▶ **Task**:
Where does the string "Given" appear in the records? Copy each line that holds it.

▶ **Data for the task**:
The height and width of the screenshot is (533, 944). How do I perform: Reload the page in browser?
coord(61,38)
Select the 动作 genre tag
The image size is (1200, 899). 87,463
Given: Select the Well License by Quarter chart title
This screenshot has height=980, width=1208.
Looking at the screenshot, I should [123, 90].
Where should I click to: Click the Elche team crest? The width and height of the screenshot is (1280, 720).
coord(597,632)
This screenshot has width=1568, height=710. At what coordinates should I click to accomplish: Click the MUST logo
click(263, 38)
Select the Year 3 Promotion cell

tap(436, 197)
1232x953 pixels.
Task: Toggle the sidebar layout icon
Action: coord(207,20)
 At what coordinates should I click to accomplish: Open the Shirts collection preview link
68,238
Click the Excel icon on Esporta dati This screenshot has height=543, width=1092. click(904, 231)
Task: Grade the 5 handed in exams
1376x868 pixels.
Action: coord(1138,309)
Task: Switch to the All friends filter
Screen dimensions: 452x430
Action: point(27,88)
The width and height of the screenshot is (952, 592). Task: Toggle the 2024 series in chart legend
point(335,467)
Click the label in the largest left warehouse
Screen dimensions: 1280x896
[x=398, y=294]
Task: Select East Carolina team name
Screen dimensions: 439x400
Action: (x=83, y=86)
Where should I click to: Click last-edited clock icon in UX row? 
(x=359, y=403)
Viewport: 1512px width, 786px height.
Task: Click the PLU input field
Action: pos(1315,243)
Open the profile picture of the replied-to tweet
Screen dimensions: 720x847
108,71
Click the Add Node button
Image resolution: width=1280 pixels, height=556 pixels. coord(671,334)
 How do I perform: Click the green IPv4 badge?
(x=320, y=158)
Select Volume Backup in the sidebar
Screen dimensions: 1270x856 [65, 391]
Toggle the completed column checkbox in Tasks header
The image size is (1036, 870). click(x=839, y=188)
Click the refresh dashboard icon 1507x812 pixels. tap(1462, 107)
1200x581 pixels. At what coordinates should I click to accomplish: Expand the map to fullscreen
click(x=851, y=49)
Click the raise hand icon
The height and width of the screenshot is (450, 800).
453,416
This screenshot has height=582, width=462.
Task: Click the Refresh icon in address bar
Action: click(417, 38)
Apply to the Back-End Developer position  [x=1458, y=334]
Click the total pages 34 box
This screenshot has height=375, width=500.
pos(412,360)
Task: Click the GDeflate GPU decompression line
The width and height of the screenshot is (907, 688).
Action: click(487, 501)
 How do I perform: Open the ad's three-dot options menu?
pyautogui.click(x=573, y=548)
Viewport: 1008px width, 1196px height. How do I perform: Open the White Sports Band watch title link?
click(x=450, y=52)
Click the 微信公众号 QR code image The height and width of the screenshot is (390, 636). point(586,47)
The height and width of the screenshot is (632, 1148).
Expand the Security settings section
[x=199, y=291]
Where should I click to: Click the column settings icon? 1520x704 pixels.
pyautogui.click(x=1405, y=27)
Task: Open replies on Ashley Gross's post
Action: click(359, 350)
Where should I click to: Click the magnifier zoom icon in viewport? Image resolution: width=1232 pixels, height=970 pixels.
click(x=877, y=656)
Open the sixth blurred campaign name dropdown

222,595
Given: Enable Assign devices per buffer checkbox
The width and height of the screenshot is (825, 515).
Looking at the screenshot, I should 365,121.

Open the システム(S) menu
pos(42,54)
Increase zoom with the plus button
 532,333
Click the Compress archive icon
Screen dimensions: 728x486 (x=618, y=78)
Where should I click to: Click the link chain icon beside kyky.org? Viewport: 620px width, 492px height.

▶ **Finished task**:
Given: Select the Well License by Quarter chart title
Given: Enable Assign devices per buffer checkbox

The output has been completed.